PAGE TEXT:
────────────────

Master Your Cashflow

For many barristers, personal finance feels like a choir. Long hours, irregular income, delayed payments, tax surprises, and somehow, you are also supposed to build savings, fund a pension, and plan for life outside of the Bar.

Cashflow planning can take away the burden and allow you to more easily see your financial future and make informed decisions accordingly.

Cashflow planning is not restrictive budgeting or guesswork. Done properly, it provides clarity, flexibility, and freedom. Giving you control over your money so you can focus on what you do best.

In this guide, we explain why cashflow planning matters, how to do it simply, and how it can transform your financial security today and tomorrow.

Why Cashflow Planning is essential

As a self-employed professional, you face unique financial challenges:

  • Irregular Income: Fees arrive unpredictably, months may pass between billing and payment.
  • High tax responsibility: You must calculate and set aside for tax (Income, VAT, National Insurance, Student loans) without an employer's help.
  • Fixed professional costs: From room rent, Chambers fees, professional indemnity insurance and various other professional development expenses they all occur regardless of your income flow.

Without a clear cashflow plan, you risk:

  • Under-saving for tax: Leading to last-minute scrambling.
  • Living feast-to-famine: Overspending in a strong quarter, struggling in the next.
  • Financial Stress: Due to feeling liek you are unable to lead the life you want with any degree of certainity.

With a cashflow plan, you gain:

  • A clear picture of what is coming in, and where it is going.

────────────────

EXERCISE DESCRIPTION: In the cashflow guide, list every financial challenge it names as facing self-employed professionals. Rely solely on the cashflow guide above.

────────────────

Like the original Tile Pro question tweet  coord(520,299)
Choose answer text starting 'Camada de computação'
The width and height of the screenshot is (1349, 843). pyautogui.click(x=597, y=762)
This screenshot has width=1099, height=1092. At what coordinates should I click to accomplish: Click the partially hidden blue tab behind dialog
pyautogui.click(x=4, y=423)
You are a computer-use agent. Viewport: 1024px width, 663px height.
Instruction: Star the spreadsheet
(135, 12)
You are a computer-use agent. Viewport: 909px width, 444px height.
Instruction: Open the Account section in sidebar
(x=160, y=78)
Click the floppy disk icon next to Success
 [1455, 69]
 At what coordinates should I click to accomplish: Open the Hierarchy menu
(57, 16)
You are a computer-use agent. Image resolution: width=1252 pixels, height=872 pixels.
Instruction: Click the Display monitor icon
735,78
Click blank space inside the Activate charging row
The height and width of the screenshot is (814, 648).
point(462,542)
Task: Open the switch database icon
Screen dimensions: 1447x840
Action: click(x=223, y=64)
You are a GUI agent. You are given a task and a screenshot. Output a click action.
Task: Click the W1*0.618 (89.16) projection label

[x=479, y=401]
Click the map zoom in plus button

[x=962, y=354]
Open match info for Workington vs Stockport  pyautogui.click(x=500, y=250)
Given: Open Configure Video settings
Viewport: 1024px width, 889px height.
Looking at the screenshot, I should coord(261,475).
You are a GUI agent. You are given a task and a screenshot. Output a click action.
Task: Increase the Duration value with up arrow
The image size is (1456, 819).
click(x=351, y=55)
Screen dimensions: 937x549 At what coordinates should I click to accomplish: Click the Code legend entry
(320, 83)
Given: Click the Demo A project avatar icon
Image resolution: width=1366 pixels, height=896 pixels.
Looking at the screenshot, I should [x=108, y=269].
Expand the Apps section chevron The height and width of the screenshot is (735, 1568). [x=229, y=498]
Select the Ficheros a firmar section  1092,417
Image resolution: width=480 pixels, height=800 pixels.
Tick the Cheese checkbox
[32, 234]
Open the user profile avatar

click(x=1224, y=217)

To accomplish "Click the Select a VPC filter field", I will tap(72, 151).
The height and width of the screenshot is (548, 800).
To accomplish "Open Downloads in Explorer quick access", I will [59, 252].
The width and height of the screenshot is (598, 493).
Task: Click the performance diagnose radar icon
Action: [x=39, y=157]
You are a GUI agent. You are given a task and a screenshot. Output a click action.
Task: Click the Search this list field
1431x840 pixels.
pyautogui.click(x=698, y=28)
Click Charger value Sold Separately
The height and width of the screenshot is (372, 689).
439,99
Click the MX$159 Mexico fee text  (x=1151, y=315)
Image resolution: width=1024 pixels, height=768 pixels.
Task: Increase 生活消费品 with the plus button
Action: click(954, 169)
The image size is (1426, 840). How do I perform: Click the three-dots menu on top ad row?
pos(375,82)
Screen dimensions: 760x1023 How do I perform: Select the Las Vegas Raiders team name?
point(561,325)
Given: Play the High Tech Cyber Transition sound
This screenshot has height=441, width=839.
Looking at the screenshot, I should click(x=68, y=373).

────────────────

EXERCISE ANSWER:
- Irregular Income
- High tax responsibility
- Fixed professional costs